To address Stem Pharm's requirements for handling their advanced human neural organoids and the associated complex data, Cloud303 devised a comprehensive solution leveraging various AWS life sciences services. The architecture was designed to support the storage, processing, and analysis of imaging, genomic, transcriptomic, and metadata from StemPharm's organoid models.
Data Storage and Management:
Amazon S3 was utilized as the primary storage solution for StemPharm's data, including images, genomic files, transcriptomic data, and metadata. S3's scalability, durability, and security features ensured that data was stored safely and accessible when needed. S3 buckets were organized in a hierarchical structure to enable efficient data retrieval and management.
Data Processing and Analysis:
AWS Batch was employed to manage and optimize the execution of various bioinformatics applications in sequence. AWS Batch enabled dynamic allocation of compute resources based on the workload requirements, ensuring cost-effective and efficient processing.
Workflow Orchestration and Optimization:
Nextflow pipeline scripts were developed to orchestrate data processing from S3 buckets. The pipeline scripts were designed to automatically manage the execution of multiple applications in sequence, such as bulk and single-cell transcriptomic analysis, image processing, and cell type-specific analysis, while also handling error recovery and parallelization for optimal processing.
Amazon EC2 instances, including c5.9xlarge, p3.2xlarge, and g4dn.xlarge, were provisioned to handle the diverse processing requirements of StemPharm's organoid data.

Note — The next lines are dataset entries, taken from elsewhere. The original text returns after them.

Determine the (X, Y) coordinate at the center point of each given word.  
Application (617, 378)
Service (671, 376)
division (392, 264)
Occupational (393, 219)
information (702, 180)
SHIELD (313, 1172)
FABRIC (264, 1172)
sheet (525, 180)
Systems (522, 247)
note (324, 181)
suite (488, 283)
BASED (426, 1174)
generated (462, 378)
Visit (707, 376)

EC2 instances were selected based on the specific requirements of each application in the Nextflow pipeline, ensuring optimal performance and cost-efficiency.

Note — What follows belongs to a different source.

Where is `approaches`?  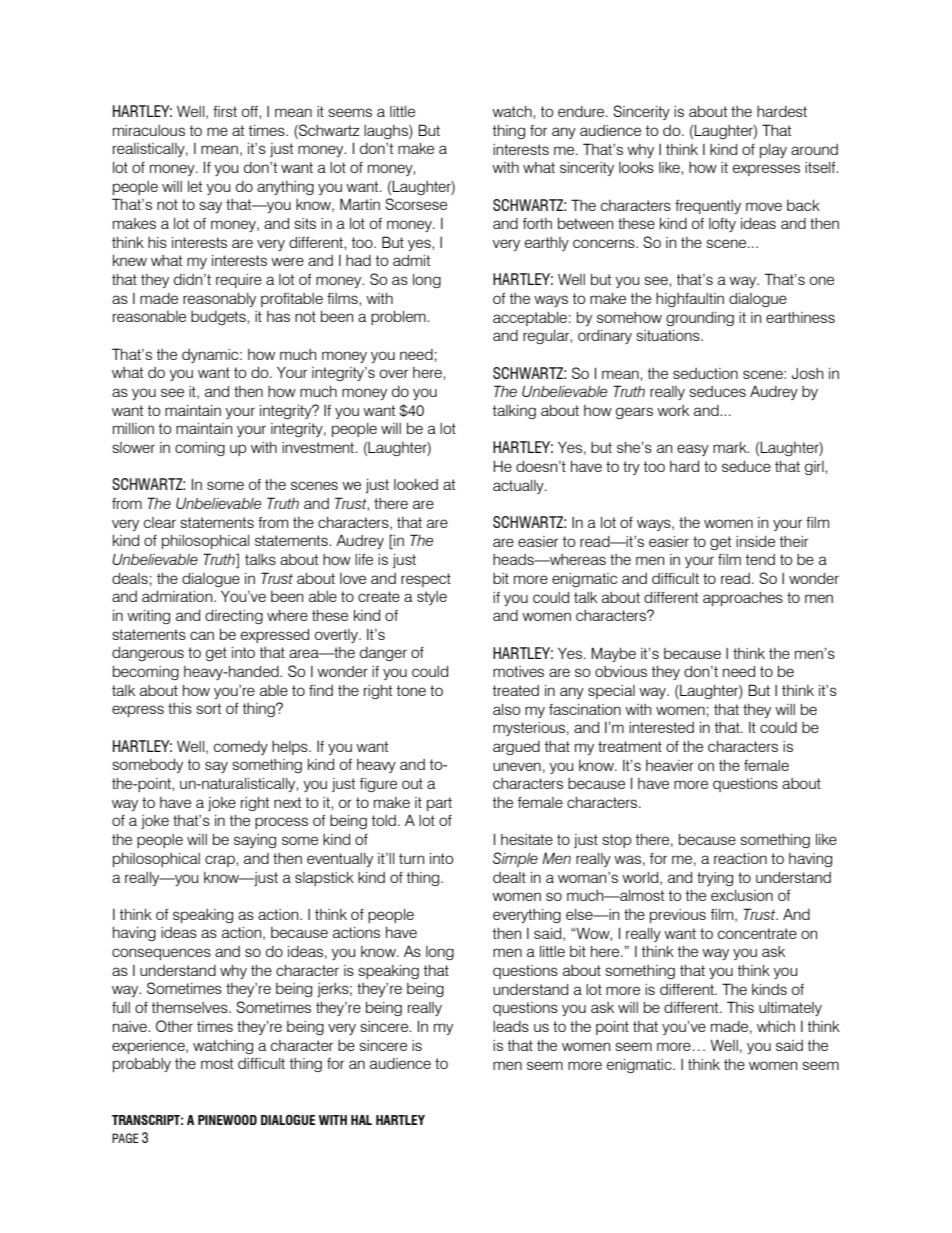
approaches is located at coordinates (743, 599).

Data Security and Access Control:
A secure portal was developed to provide authentication and access control mechanisms for StemPharm's data stored in Amazon S3. AWS Identity and Access Management (IAM) was used to define user roles and permissions, ensuring that only authorized personnel could access specific data, images, and files.
Monitoring and Reporting:
AWS CloudWatch and CloudTrail were implemented to monitor the performance and usage of AWS resources. Custom dashboards were created to provide real-time insights into the status of the data processing pipeline, enabling StemPharm to quickly identify and address any issues.

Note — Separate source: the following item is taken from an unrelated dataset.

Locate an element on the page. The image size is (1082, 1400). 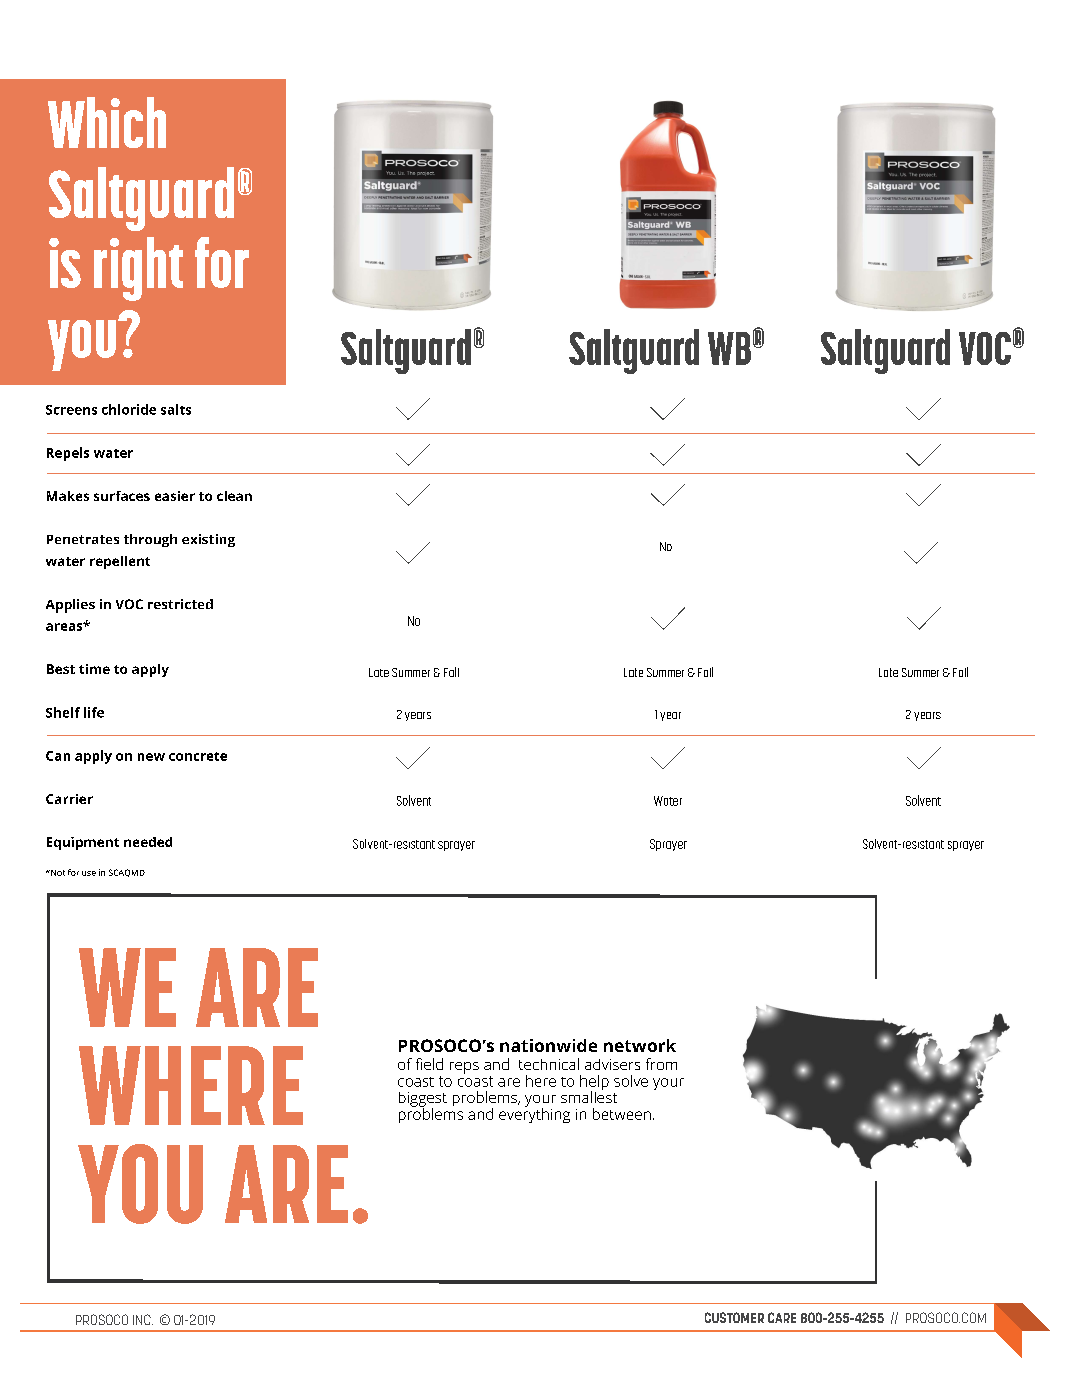
network is located at coordinates (640, 1045).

By utilizing this architecture, StemPharm was able to securely store, process, and analyze the complex data generated from their advanced human neural organoids. The combination of AWS life sciences services and Nextflow pipeline scripts enabled seamless data processing, while the integration of machine learning and AI technologies empowered StemPharm to gain deeper insights into their organoid models for neurological drug discovery research.